Using Thermal Inertia of Buildings With Phase Change Materials for Demand Response

Authors:

Zahra Rahimpour, Alice Faccani and Gregor Verbic

Organisation of Presenter:

The University of Sydney, Australia

Abstract:

In recent years, demand response programs have proved useful in managing peak demand and meeting sustainability goals, enabling an efficient use of the smart grid. Heating, ventilation, and air conditioning (HVAC) loads in buildings constitute a large proportion of the total energy consumption of households, and accordingly, a flexible and efficient operation of these devices can aid power utilities in meeting load management objectives while reducing consumer’s electricity bills. With the emergence of promising new technologies, such as phase change materials (PCM), buildings can serve as a virtual thermal energy storage, which improves energy efficiency and also allows occupants to offer grid services like peak demand reduction. The objective of this paper is to establish the effectiveness of PCM as a demand response resource, demonstrating the extent to which it can be used for peak demand reduction. A wide range of scenarios are considered to investigate the impacts of geographical location, PCM melting point, duration of precooling and preheating, setting points of HVAC system, thickness and location of PCM, on the capability of the PCM in reducing or shifting the cooling and heating load. All simulations are performed using the EnergyPlus platform, examining typical residential buildings in five Australian cities: Brisbane, Sydney, Melbourne, Hobart and Perth. The simulation results showed a decrease in the HVAC demand in the buildings with PCM, in all cities, with the highest reductions observed in Hobart and Melbourne.

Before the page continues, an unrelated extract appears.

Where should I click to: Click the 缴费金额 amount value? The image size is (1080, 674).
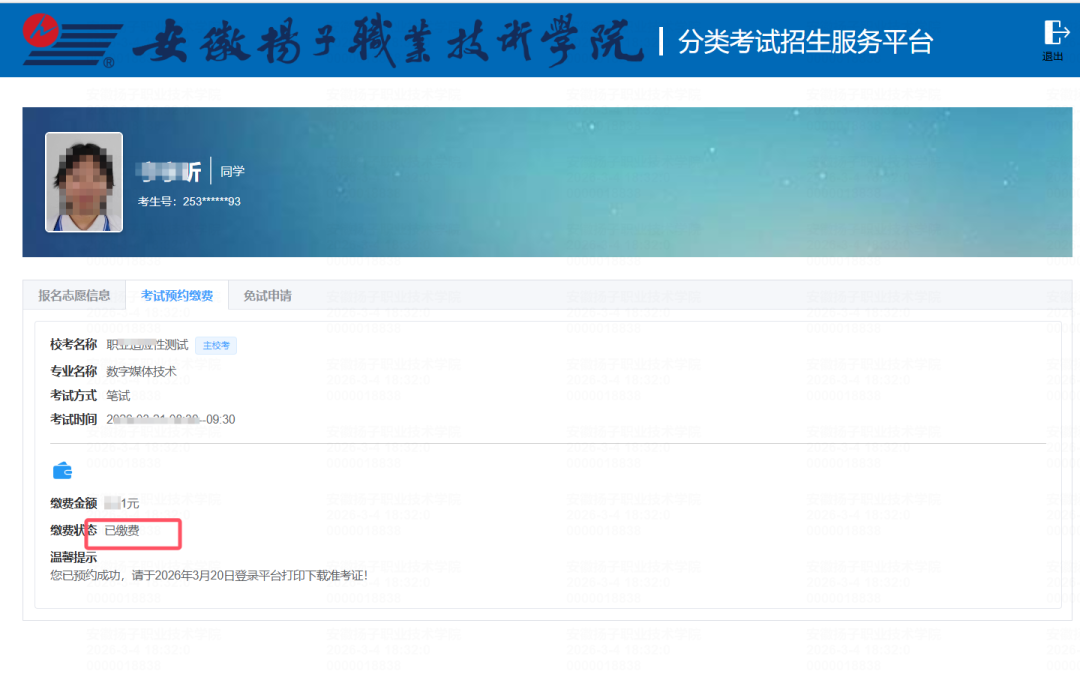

The integration of a 20mm thick PCM in the roof, wall and floor of the building yielded a 21.8% and 16.7% reduction in annual HVAC demand in Hobart and Melbourne respectively, when compared to the building without PCM. However, this is with the assumption that the HVAC system is operating 24 hours a day for a whole year. The PCM-integrated building showed a shift in the HVAC demand in all cities except Perth. A shift by 9 minutes, 3 minutes, 60 minutes and 103 minutes was recorded in the cities of Brisbane, Sydney, Melbourne and Hobart respectively. The simulation results will be used in subsequent research to schedule the HVAC demand using a home energy management system.